As with brain abscess, MRI is the preferred imaging modality to diagnosis SE, and the CT scan is less sensitive, especially in cases of posterior fossa involvement. CSF examination is not recommended because the infection is localized and encapsulated, such that CSF examination often provides little useful diagnostic information and may increase the risk of cerebral herniation.

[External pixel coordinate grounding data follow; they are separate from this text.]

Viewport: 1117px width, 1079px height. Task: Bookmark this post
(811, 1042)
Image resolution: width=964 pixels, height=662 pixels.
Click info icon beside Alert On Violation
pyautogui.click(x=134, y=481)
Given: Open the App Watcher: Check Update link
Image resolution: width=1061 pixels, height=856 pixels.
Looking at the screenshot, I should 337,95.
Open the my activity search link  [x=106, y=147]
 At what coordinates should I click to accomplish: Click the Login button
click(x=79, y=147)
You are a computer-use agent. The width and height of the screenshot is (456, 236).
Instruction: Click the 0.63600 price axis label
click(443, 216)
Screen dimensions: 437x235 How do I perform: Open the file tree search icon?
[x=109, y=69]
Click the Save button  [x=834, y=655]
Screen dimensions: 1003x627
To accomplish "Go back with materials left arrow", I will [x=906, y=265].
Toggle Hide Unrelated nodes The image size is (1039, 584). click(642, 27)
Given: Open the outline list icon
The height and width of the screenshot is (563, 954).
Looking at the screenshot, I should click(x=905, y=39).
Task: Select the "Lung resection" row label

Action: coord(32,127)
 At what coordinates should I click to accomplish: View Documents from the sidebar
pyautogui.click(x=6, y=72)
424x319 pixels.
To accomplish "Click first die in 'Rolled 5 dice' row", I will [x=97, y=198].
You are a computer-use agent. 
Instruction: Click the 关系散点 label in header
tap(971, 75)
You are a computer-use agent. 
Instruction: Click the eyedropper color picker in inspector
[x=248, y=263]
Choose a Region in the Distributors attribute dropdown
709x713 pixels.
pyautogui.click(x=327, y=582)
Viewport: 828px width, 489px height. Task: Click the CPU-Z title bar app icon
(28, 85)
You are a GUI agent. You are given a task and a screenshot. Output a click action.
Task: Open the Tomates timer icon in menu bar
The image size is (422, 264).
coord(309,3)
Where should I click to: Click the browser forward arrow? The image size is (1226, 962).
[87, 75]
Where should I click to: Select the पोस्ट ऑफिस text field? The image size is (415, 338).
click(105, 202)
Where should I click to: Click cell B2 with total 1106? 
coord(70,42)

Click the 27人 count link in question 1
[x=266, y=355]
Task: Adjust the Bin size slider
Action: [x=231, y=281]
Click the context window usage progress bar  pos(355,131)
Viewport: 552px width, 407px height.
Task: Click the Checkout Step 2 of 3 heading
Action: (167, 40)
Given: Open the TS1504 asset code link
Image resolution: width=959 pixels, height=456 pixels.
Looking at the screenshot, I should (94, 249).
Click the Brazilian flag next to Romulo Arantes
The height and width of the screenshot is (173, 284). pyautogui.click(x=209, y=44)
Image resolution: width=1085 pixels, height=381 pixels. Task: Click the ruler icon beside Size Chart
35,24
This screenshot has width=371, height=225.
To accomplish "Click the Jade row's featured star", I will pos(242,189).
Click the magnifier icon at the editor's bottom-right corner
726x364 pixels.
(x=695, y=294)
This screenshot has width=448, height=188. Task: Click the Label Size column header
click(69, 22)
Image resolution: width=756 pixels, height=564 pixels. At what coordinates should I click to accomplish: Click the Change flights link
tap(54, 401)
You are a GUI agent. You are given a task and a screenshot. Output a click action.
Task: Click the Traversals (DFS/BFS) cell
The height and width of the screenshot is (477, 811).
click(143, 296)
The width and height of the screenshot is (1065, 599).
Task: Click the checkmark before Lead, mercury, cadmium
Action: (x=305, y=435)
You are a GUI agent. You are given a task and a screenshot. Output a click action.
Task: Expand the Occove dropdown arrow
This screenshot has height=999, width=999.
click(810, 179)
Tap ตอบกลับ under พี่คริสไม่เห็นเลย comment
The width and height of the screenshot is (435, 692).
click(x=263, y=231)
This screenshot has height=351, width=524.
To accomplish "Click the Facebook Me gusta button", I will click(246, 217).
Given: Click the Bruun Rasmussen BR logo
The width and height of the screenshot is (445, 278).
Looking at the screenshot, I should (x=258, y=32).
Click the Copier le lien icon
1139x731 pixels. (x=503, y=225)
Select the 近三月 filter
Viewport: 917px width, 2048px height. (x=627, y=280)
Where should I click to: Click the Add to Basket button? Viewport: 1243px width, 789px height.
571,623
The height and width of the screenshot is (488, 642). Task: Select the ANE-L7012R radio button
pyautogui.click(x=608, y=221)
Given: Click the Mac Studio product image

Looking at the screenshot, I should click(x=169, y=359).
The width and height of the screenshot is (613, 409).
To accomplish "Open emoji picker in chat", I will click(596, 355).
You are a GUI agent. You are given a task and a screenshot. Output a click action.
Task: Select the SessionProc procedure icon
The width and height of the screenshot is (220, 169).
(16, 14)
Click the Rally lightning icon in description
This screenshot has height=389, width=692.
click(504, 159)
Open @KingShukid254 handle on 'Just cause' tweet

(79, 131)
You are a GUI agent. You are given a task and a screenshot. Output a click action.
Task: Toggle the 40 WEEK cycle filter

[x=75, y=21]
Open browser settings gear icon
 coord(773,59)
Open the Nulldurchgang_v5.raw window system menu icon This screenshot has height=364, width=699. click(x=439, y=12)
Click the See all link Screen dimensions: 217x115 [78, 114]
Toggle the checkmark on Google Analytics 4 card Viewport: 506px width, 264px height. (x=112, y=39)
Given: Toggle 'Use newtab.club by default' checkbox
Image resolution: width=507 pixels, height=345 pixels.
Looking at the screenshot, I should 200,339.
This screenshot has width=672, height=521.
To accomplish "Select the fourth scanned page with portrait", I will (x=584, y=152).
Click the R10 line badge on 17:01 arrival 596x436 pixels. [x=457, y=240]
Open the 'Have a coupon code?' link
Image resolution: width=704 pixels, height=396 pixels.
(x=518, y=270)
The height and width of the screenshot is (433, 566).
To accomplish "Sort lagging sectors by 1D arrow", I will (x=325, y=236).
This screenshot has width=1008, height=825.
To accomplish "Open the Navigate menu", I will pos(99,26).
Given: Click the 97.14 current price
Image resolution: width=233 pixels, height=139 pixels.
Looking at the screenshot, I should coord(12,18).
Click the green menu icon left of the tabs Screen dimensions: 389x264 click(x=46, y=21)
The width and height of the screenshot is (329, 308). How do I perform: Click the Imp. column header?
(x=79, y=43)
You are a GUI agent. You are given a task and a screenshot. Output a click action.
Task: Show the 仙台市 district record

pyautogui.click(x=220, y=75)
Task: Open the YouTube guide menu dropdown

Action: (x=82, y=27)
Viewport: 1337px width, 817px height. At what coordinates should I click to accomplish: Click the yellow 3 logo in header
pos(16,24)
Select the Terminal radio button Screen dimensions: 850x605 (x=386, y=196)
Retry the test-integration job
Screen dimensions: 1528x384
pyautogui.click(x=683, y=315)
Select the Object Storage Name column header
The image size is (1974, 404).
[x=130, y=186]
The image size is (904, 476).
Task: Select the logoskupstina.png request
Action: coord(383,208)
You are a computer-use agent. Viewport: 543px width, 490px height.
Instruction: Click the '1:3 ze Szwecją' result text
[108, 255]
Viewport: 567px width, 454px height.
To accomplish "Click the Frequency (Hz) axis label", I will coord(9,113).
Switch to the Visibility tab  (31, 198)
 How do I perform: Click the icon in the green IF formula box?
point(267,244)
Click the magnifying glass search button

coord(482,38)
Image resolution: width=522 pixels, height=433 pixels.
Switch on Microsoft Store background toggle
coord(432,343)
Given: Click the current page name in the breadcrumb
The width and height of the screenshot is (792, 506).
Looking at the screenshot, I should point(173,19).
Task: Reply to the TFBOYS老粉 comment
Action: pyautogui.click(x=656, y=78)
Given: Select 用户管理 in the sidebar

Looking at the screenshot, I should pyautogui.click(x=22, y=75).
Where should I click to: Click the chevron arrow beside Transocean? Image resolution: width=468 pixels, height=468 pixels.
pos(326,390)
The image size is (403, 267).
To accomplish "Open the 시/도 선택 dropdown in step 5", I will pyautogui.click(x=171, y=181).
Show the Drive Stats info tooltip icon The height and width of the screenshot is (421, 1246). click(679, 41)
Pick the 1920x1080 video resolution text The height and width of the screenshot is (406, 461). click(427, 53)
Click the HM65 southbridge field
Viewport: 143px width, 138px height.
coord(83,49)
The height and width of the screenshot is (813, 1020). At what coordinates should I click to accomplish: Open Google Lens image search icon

Treatment of SE is a medical emergency and requires a combined surgical and medical approach. The optimum therapy for SE involves surgical drainage and antibiotic therapy based on Gram stain and cultures obtained at the time of the drainage procedure. Empiric antibiotic therapy should be initiated based on suspected organisms and the underlying risk factor for development of SE. The goals of surgical therapy for cranial SE is to decompress the brain and evacuate the empyema. A recent study showed improved outcomes in patients with craniotomy [94], but the specific approach (burr hole vs craniotomy) to achieve decompression and evacuation is controversial [92]. Once diagnostic material is obtained for cultures, empiric antibiotic therapy should be initiated based on the Gram stain and the underlying risk for infection. Vancomycin is often included in empiric therapy as S. aureus is a common pathogen. If S. aureus is found to be methacillin-sensitive, then nafcillin is the treatment of choice in a nonpenicillin allergic patient. Metronidazole therapy is also recommended as empiric therapy if anaerobic organisms are suspected. For infections likely caused by aerobic Gram-negative bacilli, empiric therapy with cefepime or meropenem is indicated pending finalized culture and sensitivity results. With appropriate management, mortality rates are 10% in patients with good mental status at presentation, but mortality increases to 50% in patients that present later in infection with significant changes in mental status or semi-comatose state [95, 96]. Thus, early and emergent intervention is vital to improve outcomes in patients with subdural empyema.